_Work instruction 1_
According to the APOL expression text, which APOL isoform was not included in the GSE14520 cohort?
_Work instruction 2_
Continue the text on APOL expression and HCC diagnostic capacity from its last sentence.

APOL1, 2, 3, and 6 were differentially expressed in tumor and non-tumor tissues in the GSE14520 cohort. APOL1, 3 and 6 were differentially expressed in tumor and non-tumor tissues in the TCGA cohort (Fig. 1A,B). All APOL isoforms were differentially expressed in low and high expression groups in both cohorts (Fig. 1C,D). APOL4 was not included in the GSE14520 cohort.

Figure 1
figure 1

APOL1-6 mRNA in TCGA and GSE14520 cohorts. (AB): APOL1-6 mRNA of tumor and nontumor tissues in GSE14520 and TCGA cohorts. (CD): APOL1-6 mRNA in low and high expression groups in GSE14520 and TCGA cohorts.

Diagnostic capacity and prognostic significance analysis

From the diagnostic capacity analysis, in the GSE14520 cohort, APOL1 and APOL6 had diagnostic significance for HCC (APOL1: area under curve [AUC] 0.824, P < 0.0001; APOL6: AUC 0.775, P < 0.0001, Fig. 2A,E). In the TCGA cohort, APOL1 and APOL6 had diagnostic significance for HCC (APOL1: AUC 0.824, P < 0.0001; APOL6: AUC 0.911, P < 0.0001, Fig. 2F,K). Others showed no or weak diagnostic capacity for HCC (Fig. 2).

(Records drawn from a dataset)
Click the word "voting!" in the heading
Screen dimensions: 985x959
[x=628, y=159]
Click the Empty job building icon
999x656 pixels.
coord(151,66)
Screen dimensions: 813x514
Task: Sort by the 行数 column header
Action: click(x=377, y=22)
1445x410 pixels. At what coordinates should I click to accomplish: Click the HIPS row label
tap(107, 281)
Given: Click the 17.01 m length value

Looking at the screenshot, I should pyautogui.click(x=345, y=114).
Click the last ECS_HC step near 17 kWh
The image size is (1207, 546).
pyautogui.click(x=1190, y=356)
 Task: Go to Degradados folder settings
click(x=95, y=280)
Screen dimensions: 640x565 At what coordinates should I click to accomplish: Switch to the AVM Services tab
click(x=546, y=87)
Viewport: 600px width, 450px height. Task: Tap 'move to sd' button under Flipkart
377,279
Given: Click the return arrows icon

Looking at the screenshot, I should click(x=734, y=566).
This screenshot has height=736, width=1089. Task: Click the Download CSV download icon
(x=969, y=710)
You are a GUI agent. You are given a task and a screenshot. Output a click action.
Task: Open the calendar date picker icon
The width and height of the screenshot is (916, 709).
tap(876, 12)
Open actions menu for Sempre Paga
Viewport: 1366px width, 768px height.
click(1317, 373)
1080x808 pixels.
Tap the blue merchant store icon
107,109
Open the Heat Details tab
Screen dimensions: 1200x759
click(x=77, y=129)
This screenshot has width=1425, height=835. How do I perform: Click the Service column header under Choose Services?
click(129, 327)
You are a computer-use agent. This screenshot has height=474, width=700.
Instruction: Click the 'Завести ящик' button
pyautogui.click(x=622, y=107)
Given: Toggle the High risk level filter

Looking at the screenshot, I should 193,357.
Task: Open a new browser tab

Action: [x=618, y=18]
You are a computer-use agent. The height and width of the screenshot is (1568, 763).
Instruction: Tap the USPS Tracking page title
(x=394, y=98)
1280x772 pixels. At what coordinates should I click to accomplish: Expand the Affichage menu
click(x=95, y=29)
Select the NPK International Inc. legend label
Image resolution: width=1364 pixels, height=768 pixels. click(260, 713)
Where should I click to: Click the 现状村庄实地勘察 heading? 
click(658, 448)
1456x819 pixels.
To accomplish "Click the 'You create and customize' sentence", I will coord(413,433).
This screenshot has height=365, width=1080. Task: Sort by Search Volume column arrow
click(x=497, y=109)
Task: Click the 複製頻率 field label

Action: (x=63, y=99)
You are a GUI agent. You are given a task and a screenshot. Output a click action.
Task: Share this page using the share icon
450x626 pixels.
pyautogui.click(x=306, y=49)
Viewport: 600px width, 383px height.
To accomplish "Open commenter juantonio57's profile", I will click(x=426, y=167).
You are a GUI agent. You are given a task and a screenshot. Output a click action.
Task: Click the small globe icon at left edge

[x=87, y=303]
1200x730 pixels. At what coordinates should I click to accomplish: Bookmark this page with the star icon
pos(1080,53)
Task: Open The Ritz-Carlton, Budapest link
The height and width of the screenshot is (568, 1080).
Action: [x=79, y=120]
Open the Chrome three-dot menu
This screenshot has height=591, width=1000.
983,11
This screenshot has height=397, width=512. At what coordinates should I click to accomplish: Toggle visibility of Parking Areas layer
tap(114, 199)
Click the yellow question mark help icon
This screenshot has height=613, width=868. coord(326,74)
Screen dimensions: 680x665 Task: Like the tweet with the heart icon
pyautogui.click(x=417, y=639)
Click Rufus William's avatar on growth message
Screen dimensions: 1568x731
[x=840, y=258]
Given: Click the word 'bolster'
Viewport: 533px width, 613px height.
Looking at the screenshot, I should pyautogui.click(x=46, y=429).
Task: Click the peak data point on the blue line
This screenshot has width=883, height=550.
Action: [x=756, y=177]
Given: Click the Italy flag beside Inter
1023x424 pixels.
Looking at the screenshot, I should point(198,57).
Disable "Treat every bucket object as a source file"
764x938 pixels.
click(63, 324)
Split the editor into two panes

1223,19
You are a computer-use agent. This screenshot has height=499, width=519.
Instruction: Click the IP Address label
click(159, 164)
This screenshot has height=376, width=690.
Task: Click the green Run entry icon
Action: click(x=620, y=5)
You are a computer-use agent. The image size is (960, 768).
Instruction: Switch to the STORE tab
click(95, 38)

_Expected output 1_
APOL4

_Expected output 2_
Figure 2
figure 2

Diagnostic capacity of APOL1-6 in GSE14520 and TCGA cohorts. (AE): Diagnostic capacity of APOL1, 2, 3, 5, and 6 in the GSE14520 cohort. (FK): Diagnostic capacity of APOL1-6 in the TCGA cohort.

From prognostic significance analysis, in the GSE14520 cohort, APOL1, APOL3 and APOL6 showed prognostic value by univariate analysis. APOL3 and APOL6 showed prognostic value for OS by multivariate analysis (Table 1, Fig. 3). APOL2, APOL3 and APOL6 showed prognostic value for RFS in both univariate and multivariate analysis (Table 1, Fig. 3). In the TCGA cohort, only APOL6 showed prognostic value for OS in univariate and multivariate analysis (Table 2, Fig. 4). APOL3 and APOL4 had prognostic value for RFS in multivariate analysis (Table 2).

Table 1 Prognostic analysis of APOL isoforms for patient survival in GSE14520 cohort.
Figure 3
figure 3

Kaplan–Meier plots of overall survival and recurrence-free survival for APOL1, 2, 3, 5 and 6 in the GSE14520 cohort. (A, C, E, G, I): Kaplan–Meier plots of overall survival for APOL1, 2, 3, 5, and 6; (B, D, F, H, J): Kaplan–Meier plot of recurrence-free survival for APOL1-6.

Table 2 Prognostic analysis of APOL isoforms for patient survival in TCGA cohort.
Figure 4
figure 4

Kaplan–Meier plots of overall survival and recurrence-free survival for APOL1-6 in the TCGA cohort. (A, C, E, G, I, K): Kaplan–Meier plots for overall survival for APOL1-6; (B, D, F, H, J, L): Kaplan–Meier plots for recurrence-free survival for APOL1-6.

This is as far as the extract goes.